O PNL 2050 abrange a integração entre os modais rodoviário, ferroviário, hidroviário, aquaviário e aeroportuário. Entre as metas específicas, projeta-se que a participação do modal ferroviário no transporte de cargas atinja ao menos 35% até 2050, um aumento significativo em relação aos 19% atuais. O plano define 31 eixos prioritários de transporte e 112 objetivos, incluindo a resolução de 79 problemas atuais e o atendimento de 12 demandas emergentes, para guiar os investimentos.
Embora focado na infraestrutura de transporte e sem ações operacionais diretas para o setor de energia elétrica, o PNL 2050 sinaliza um suporte estrutural indireto para a expansão e operação do segmento. A melhoria da eficiência e a redução dos custos de transporte de insumos e equipamentos essenciais — como minerais críticos para a transição energética, biomassa e componentes superdimensionados para parques eólicos e solares — podem baratear o custo marginal de expansão de projetos energéticos, tornando-os mais competitivos em leilões futuros.

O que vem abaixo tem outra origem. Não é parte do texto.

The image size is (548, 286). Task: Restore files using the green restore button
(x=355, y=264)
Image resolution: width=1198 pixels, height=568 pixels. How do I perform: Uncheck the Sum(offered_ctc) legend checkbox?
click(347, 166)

O plano, que entrou em vigor com seu lançamento, foi elaborado em atenção ao Decreto nº 12.022/2024, que instituiu o Planejamento Integrado de Transportes (PIT), e contou com a participação dos Ministérios dos Transportes, Portos e Aeroportos, e Planejamento e Orçamento, além da Casa Civil. É importante diferenciar o PNL 2050 do Plano Nacional de Energia (PNE) 2050, este último focado na estratégia de longo prazo para os recursos energéticos do país.